Our Indian government, while claiming to be pro-poor, is doing everything to legitimize the rights of the wealthy over the poor. It is on a dangerous path to not just divide the country by religion and caste, but by our capacity to create wealth. Did our Prime Minister not say in the first speech of his new term that we should not chastise wealth creators? What would he say now to the millions of poor whose votes he sought when he suddenly pivoted to pro-poor policies prior to elections in UP, even pitching demonetisation as a fight against the rich (believed to be corrupt)? Nobody reports the Indian Gini coefficient of income inequality in the Indian media – and the World Bank website itself has Indian data only till 2011 when it was .35 – but I think it would be well over .50 by now, an alarmingly high level.
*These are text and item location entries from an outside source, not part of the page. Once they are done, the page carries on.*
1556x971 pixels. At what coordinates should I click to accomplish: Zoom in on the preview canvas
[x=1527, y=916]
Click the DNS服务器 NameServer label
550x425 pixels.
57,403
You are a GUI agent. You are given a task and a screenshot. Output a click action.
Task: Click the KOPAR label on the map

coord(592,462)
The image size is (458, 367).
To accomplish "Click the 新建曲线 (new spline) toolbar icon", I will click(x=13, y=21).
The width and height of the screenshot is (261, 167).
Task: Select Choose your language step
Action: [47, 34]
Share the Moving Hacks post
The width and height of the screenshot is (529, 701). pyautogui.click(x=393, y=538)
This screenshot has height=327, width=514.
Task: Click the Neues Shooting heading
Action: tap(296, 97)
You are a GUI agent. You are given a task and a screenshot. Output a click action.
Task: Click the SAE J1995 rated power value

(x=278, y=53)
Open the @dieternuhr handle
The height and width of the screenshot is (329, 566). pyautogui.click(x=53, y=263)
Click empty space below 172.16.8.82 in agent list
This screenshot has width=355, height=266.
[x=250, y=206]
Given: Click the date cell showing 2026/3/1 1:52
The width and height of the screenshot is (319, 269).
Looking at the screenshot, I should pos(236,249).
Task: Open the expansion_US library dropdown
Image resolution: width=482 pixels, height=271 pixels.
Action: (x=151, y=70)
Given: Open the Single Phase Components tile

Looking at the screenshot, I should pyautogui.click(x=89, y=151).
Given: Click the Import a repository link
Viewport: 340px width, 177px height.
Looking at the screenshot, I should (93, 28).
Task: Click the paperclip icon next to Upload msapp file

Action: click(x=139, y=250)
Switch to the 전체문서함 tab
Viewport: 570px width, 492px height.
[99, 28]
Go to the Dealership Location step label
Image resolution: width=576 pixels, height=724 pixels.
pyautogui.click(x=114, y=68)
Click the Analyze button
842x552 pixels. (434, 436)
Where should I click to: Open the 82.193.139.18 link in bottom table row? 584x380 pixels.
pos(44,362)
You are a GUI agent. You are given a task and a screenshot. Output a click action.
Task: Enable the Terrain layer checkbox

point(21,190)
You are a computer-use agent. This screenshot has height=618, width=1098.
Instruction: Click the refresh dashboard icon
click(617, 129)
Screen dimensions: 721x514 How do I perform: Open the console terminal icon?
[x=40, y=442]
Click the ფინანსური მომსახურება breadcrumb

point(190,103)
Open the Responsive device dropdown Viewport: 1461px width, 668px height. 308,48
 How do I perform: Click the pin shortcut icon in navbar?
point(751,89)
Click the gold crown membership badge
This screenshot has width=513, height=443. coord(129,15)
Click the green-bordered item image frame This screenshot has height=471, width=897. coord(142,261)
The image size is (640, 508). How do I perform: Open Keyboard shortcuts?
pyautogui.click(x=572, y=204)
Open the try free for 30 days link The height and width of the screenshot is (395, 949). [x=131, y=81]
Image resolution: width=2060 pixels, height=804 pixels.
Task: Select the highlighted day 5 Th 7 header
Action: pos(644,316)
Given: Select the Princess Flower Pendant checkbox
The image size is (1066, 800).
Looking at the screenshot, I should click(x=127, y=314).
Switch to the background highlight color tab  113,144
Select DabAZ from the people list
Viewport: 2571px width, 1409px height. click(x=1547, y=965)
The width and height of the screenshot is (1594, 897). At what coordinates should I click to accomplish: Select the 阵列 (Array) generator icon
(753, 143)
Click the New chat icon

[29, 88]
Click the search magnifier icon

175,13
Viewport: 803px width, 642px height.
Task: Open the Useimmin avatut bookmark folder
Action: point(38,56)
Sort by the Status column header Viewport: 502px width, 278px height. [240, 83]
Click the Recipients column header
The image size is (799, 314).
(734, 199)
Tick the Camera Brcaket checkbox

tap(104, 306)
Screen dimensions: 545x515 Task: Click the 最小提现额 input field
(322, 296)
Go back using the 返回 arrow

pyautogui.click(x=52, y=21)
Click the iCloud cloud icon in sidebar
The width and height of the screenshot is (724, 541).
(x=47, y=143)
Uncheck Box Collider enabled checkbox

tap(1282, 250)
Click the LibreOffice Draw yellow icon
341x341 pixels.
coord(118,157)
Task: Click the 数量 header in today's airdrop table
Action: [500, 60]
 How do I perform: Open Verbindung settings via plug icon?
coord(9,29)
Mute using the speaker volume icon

My biggest fear for my country is that we are headed for much darker, bleaker times ahead, because this is not just the road to a Hindu Rashtra, but to economic ruin. Forget the pipe dream of a US $ 5 trillion economy. The only ones who will see that kind of money are New India’s wealthy classes. After hearing the refrain of “acche din” (good days) for years, I was surprised to read about Amit Shah’s talk of “accha samay ayega” (good times will come) to India Inc at a glittering ceremony of ET Awards for Corporate Excellence. It sounded ominous to me. The last time we heard such an expression, we got demonetization; wonder what is in store for the country this time!
Meanwhile, on almost every economic indicator, our smaller neighbours are surging ahead. Cheers to that.